++++ Extracted information ++++

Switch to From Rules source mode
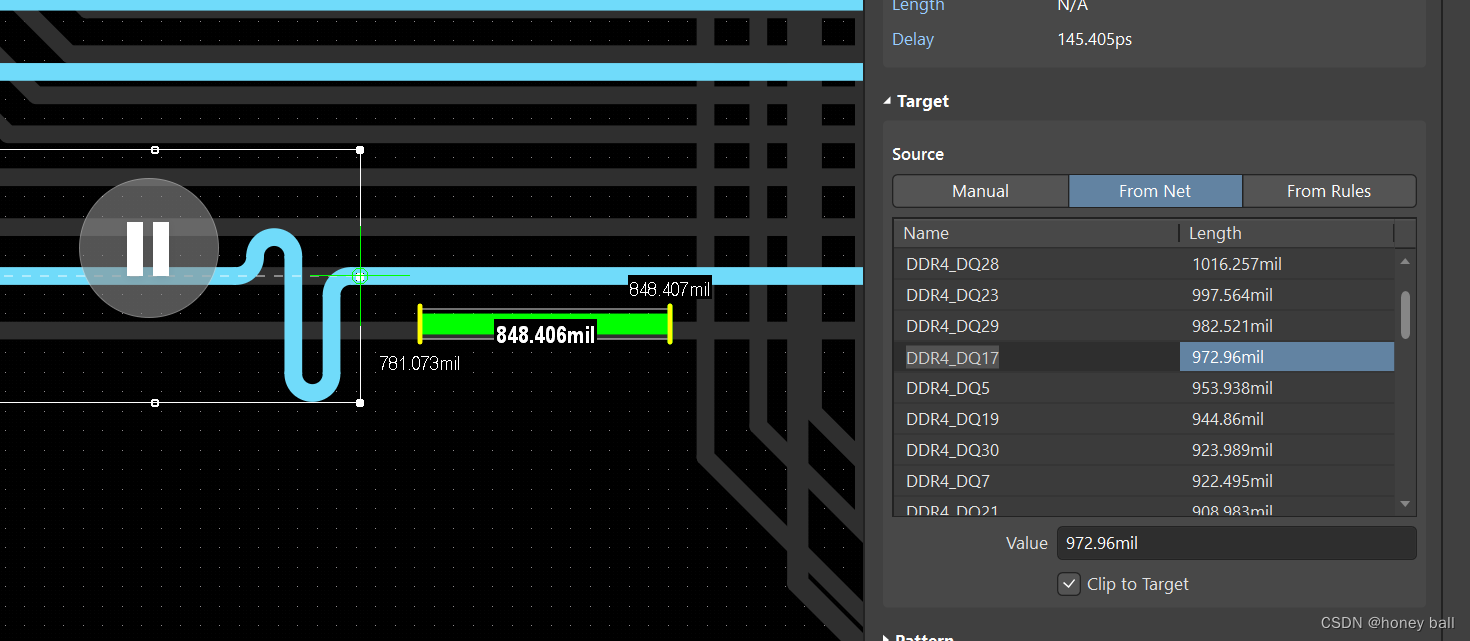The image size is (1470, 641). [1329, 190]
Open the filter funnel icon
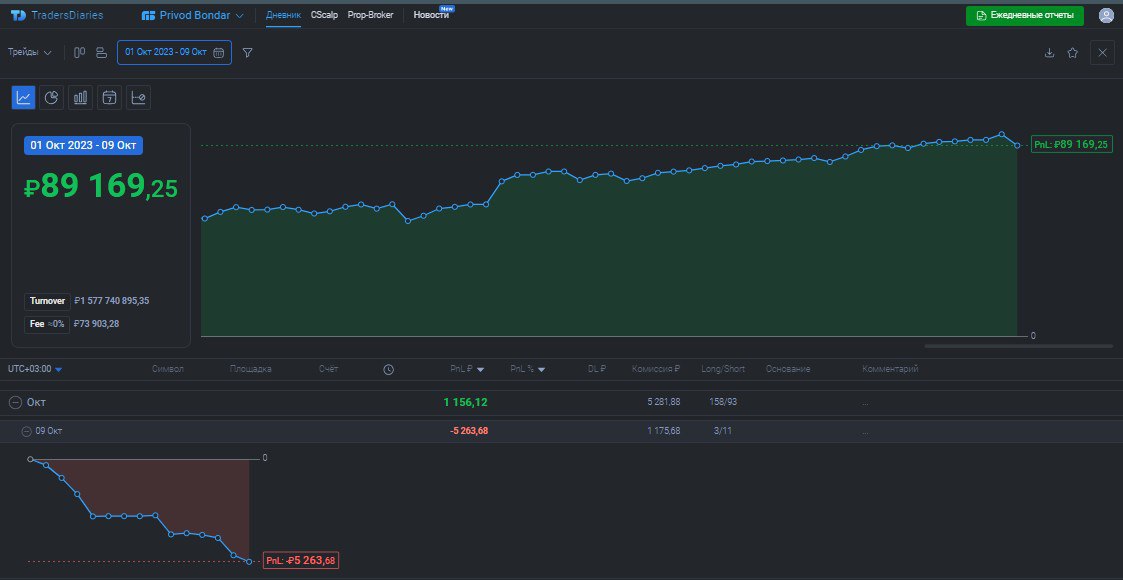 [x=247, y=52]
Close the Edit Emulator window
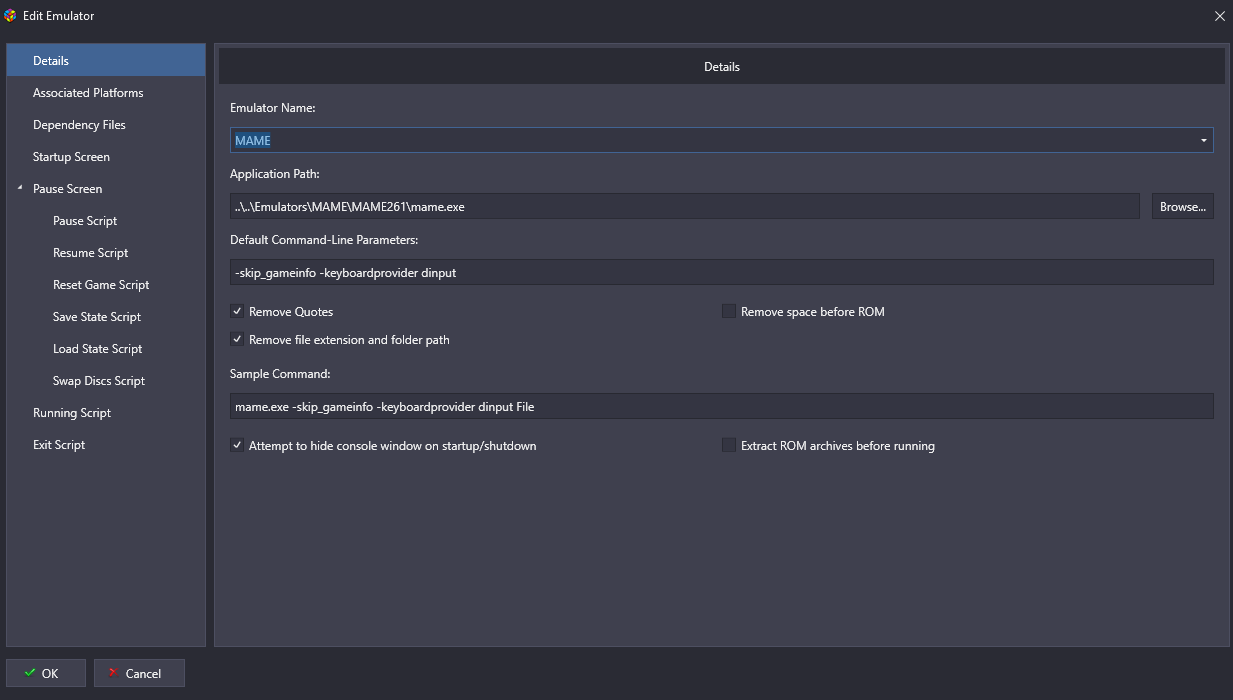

++++

Put the material above into a JSON list of strings, with one string for each line and no blank lines. Leave the pictures out of the answer.

[
  "Switch to From Rules source mode",
  "The image size is (1470, 641). [1329, 190]",
  "Open the filter funnel icon",
  " [x=247, y=52]",
  "Close the Edit Emulator window"
]